Coppée, le bon et merveilleux Coppée, avait coutume de dire : « On le croit doux, mais il a son mic ». Et il expliquait que ce « mic » était une pointe dure et colère, cachée dans l’estompé du visage. Que de parties de rire nous avons faites avec Coppée, au souvenir de ses réunions acadé-mic, à travers lesquelles on voyait circuler la silhouette d’émouchet du seigneur d’Haussonville, la physionomie mélancolique de Melchior de Vogüé, ou bien, trottinant et affable, le marquis de Ségur !
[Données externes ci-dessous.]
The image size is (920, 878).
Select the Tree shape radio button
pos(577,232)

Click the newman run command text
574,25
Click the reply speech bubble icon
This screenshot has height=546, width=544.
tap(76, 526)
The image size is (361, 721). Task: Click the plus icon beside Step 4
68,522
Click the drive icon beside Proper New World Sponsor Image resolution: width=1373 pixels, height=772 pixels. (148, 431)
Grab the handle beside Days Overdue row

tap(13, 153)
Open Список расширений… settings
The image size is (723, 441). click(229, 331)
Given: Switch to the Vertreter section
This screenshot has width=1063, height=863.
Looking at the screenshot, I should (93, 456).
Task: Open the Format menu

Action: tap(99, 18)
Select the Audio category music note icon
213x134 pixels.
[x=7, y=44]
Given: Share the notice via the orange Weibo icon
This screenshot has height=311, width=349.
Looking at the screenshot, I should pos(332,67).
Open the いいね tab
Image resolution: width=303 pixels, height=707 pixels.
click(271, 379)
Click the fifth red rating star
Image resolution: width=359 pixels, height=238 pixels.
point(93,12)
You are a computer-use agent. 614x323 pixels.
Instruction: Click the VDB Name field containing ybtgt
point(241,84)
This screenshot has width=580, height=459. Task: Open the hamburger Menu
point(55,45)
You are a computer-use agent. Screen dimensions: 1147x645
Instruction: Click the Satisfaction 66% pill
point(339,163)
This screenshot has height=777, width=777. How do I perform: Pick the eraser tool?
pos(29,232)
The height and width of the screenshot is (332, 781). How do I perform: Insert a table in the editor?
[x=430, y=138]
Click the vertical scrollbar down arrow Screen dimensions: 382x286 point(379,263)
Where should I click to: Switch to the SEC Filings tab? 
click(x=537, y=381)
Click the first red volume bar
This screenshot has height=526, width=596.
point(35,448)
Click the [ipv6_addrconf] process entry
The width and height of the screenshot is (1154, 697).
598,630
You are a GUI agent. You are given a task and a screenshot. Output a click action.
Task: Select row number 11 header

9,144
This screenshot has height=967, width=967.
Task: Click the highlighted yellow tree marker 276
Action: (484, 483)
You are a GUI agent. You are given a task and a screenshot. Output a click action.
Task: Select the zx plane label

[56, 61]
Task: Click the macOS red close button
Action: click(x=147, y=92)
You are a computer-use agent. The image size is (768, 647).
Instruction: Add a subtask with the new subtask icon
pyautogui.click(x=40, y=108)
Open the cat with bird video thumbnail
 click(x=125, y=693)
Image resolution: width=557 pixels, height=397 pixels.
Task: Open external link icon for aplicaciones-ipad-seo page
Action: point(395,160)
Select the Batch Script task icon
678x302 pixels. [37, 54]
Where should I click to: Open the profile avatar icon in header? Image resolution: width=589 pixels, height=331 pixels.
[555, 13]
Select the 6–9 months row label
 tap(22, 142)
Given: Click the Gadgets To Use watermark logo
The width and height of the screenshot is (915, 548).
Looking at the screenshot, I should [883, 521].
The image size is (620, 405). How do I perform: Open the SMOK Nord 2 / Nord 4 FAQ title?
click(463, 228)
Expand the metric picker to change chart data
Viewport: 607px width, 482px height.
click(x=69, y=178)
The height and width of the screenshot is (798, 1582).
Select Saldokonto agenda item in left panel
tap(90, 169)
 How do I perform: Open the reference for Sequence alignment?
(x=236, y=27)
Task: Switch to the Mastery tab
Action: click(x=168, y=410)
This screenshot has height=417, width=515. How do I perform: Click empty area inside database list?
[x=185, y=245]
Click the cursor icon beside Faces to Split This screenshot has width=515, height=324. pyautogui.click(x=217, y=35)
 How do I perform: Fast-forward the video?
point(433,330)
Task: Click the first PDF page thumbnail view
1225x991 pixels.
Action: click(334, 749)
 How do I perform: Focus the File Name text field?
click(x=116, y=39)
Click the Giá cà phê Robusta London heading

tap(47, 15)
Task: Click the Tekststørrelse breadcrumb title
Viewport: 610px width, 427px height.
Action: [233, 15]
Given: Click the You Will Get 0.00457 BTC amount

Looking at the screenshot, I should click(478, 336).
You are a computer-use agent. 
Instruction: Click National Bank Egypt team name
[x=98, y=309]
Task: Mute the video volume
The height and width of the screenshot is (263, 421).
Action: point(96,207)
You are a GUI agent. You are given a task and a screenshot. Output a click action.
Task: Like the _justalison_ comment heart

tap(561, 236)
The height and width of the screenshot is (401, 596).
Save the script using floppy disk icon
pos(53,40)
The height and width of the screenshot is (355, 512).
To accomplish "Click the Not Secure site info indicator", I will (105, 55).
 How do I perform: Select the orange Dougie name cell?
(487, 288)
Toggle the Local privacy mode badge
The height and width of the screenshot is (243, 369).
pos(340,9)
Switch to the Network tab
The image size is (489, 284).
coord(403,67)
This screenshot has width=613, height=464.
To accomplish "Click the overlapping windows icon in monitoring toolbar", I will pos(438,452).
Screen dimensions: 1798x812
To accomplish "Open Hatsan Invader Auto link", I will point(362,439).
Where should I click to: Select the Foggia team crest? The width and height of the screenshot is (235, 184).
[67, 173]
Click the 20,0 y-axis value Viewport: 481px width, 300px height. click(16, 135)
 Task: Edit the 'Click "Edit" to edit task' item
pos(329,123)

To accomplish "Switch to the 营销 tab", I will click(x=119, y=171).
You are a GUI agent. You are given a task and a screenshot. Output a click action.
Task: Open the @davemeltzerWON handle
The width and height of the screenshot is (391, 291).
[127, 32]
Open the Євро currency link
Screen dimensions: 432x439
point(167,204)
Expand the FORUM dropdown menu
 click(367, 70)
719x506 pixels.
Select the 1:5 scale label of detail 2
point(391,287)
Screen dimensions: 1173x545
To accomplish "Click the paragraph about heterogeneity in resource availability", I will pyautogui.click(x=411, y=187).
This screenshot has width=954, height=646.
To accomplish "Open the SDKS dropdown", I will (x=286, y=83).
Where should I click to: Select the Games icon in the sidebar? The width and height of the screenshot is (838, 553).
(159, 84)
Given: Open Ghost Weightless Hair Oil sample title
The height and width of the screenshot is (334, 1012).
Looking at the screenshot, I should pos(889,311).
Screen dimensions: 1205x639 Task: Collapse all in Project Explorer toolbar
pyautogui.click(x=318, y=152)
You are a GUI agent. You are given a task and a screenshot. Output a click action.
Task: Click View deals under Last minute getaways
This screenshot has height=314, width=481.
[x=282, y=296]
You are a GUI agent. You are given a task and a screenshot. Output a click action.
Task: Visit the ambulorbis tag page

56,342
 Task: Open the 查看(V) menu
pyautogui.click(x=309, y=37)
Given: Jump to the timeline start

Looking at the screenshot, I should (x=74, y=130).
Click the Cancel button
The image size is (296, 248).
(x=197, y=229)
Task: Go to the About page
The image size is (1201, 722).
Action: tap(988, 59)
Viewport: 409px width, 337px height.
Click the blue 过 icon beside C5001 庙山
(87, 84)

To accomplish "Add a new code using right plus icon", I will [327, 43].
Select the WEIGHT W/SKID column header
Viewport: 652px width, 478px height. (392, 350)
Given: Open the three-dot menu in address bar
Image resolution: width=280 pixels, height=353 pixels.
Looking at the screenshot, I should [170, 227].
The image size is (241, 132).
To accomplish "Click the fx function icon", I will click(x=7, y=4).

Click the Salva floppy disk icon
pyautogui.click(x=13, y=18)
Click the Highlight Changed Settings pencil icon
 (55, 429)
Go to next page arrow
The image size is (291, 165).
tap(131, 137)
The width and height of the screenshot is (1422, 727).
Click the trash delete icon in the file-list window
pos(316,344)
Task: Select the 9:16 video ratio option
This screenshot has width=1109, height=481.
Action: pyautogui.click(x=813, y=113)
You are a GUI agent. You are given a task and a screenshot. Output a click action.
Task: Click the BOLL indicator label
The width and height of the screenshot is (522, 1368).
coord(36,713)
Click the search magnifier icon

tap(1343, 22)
Le seigneur d’Haussonville est vain et se croit malicieux. Parlez-moi d’un véritable libéral. Il a pour les maîtres du jour, quels qu’ils soient, un respect considérable, et quand il va leur faire visite, il laisse son ironie dans l’escalier. La démocratie lui semble un flot irrésistible et il s’y baigne en souriant, avec un caleçon d’ancien régime. Il me représente le conservateur type, qui croit que le révolutionnaire a raison, qui porte en épingle de cravate une fidélité de bon ton, et meurt du désir d’un portefeuille dans un cabinet radical. Il parle avec respect des assemblées, des droits de l’opinion, du suffrage souverain, et il daube sur les convictions fermes, il les juge trop réactionnaires. Ce genre est affreux. On l’excuse en disant qu’il a hérité des opinions « avancées » de Mme de Staël. Alors, qu’il coiffe le turban et n’en parlons plus.